Meet the great elders of Cuba, as Helmut Kohl met Honnecker. Give the sign. Send new signs for the powers of chance that can lift the iron gates. Think about the little memo, which a Communist politician one day in 1989 in East Berlin read out too early or wrongly, so that already by evening the hammering at the wall had begun. There was a hammering for Fidel too, who had opposed the "construction of a wall".


You young Americans, with whom we shed tears on September 11th, tear at the old worn-out robes of Cuba's isolation!

In April, an East German Don Quixote will stand in Havana's streets and see derelict facades and rusting window grilles, and he will shed a little tear for his old homeland, the very cheap three B's: busses, bread and books, the varied art for the general people. And he will see Cubans who need dollars just to get a ridiculous little luxury, as once the East Germans saved every West German Mark for the "Intershop". People divided into two classes by a green papersheet named the Dollar.

Two from the East Bloc, from behind the Iron Curtain, as if there was a before and behind - but united in their enthusiasm for the music of old Cuba, played by the pensioners, so old is Cuba's isolation, will see Havana's streets to search for the mirrored halls of old Cuban music of Trova, Bolero, Son.
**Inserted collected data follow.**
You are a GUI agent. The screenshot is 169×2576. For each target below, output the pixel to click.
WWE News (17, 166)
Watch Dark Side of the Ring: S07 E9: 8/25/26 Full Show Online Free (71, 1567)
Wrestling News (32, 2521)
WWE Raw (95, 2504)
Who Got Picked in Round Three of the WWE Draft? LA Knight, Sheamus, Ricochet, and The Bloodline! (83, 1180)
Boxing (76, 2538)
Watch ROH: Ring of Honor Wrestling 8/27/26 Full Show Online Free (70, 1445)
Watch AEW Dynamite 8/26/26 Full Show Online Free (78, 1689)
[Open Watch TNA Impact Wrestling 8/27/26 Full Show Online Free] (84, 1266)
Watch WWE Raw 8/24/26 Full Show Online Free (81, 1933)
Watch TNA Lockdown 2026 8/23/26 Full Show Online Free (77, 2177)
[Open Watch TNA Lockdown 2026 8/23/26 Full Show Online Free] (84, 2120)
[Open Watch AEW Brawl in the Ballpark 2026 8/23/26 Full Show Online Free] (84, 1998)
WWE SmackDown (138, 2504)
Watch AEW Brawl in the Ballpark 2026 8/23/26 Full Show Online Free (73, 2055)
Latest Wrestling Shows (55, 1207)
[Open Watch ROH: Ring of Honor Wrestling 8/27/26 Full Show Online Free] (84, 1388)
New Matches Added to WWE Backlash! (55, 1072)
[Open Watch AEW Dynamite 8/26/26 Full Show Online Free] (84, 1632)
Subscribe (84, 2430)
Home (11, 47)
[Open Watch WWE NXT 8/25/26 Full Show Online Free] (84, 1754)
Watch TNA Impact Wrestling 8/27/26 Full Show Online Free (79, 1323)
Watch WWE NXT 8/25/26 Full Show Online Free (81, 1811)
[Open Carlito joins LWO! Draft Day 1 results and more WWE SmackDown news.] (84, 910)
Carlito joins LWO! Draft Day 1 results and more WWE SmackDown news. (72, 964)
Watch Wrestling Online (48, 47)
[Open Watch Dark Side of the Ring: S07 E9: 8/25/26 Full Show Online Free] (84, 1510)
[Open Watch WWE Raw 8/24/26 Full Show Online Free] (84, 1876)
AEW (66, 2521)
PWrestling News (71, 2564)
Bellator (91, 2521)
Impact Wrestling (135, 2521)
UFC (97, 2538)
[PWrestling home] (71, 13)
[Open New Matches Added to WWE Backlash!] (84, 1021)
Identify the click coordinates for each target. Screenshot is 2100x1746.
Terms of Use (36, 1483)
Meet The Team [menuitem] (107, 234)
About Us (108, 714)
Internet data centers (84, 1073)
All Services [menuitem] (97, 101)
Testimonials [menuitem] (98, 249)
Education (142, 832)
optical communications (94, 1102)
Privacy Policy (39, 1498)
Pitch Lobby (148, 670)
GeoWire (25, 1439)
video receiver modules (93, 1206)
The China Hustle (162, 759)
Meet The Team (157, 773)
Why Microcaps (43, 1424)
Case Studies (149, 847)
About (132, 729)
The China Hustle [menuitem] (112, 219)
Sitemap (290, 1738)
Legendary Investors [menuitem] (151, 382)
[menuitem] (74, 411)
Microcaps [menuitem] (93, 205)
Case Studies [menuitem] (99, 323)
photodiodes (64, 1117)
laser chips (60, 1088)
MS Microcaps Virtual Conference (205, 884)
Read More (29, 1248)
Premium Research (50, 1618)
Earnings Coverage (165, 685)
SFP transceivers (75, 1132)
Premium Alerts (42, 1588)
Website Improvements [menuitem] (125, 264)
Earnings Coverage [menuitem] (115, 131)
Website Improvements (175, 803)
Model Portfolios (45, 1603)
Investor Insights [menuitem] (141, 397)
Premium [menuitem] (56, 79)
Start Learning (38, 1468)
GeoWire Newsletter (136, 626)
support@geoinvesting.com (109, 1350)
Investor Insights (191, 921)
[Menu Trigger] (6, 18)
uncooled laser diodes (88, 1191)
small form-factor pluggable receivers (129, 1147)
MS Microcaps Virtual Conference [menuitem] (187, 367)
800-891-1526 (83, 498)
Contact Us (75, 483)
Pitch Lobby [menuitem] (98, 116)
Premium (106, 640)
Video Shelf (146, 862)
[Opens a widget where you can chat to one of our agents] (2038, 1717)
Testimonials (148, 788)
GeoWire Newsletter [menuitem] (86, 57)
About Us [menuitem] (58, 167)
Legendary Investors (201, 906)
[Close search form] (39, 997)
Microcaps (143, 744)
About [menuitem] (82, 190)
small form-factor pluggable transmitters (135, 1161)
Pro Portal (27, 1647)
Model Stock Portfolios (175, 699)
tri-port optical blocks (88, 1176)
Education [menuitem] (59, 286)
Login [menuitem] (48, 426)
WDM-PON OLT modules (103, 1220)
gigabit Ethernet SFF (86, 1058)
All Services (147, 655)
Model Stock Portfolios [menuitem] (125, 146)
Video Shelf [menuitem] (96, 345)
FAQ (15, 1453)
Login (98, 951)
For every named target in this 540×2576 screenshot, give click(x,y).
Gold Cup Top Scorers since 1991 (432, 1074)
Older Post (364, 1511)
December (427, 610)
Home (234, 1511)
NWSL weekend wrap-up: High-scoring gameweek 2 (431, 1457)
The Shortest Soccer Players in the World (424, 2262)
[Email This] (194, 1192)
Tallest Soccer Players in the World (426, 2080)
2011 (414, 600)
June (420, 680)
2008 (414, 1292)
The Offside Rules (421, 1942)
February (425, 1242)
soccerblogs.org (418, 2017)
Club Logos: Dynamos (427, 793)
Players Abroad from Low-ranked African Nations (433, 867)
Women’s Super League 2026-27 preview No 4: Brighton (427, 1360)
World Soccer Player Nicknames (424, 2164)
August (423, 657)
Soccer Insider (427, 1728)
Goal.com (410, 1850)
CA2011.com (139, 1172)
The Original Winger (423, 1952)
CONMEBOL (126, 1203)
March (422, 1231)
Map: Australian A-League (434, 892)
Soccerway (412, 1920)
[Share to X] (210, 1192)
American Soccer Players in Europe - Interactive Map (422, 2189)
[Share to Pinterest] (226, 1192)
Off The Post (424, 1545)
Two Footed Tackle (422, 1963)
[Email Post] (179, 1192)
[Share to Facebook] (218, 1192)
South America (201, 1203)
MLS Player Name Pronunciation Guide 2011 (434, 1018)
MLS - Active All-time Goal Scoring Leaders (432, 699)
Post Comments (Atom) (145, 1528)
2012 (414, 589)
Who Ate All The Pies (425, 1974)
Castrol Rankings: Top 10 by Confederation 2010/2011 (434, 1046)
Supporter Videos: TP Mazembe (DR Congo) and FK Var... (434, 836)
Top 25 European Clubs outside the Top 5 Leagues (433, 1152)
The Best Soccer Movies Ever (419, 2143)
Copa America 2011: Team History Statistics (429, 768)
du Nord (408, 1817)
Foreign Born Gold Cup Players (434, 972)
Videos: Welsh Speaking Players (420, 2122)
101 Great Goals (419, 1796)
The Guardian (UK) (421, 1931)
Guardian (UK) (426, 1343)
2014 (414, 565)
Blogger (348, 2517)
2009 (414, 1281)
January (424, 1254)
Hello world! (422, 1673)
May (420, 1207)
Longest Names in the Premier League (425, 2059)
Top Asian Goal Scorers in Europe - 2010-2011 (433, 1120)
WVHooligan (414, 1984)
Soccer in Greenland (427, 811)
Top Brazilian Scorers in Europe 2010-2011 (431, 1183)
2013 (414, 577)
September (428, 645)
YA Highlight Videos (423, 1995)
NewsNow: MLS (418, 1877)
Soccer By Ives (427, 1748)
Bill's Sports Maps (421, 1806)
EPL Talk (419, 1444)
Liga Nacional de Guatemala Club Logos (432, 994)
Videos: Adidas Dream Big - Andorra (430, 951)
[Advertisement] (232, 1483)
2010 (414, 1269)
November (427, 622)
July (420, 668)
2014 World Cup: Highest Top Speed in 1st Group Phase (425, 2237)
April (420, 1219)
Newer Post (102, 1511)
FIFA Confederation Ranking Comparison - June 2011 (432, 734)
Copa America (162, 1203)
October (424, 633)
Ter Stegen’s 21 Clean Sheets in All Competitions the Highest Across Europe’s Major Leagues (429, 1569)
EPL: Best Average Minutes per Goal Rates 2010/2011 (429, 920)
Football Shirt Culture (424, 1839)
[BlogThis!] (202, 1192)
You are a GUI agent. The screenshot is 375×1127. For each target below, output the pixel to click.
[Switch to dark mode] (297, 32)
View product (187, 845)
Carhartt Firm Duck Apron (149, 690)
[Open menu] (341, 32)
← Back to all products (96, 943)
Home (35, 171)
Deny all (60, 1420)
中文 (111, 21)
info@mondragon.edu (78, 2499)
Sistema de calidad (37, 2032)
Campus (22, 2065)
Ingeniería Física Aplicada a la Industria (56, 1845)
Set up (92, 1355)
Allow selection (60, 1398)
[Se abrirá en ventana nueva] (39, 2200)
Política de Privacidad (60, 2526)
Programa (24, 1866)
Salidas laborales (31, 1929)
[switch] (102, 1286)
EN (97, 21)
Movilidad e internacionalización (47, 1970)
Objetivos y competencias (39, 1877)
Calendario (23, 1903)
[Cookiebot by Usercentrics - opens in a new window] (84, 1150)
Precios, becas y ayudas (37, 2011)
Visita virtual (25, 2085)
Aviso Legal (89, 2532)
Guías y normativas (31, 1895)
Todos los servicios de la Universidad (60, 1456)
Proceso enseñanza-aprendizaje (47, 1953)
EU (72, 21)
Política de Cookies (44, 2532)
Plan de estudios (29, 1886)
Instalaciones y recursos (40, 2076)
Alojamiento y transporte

And will sing "Nosotros" with street musicians -

and at the other side, you or you, and Fidel, will applaud, perhaps.

In our shared old World, without terror or religious fanaticism, only still separated by a banal trifle: Today, after 1989, no thinking person and also no East German can be communist and Fidel too is no longer communist or never was.

Cuba is a part of our history:
"In the center of your Heart, Athens, I have intoned songs", sang Theodorakis against the putschist Patakos.
It is the song of old Europe, it is also the song of the Americans, for you are an offshoot of the old world.

Havana, April 2005, could be our shared Athens. The mantle of history lies ready:
For presidents, for former presidents, for Don Quixotes, for a Polish Countess.
And perhaps in this moment, the most beautiful septuagenarian in the world will sing a serenade - Omara,


for a worldwide Buena Vista Social Club..

I am sending this letter to all the great German newspapers, and -- how could it be otherwhise -- on the "Washington Post".
My thanks to the young canadian professor of history and philosophy, Warren Breckman, for his translation.
And the "message in a bottle" for Fidel.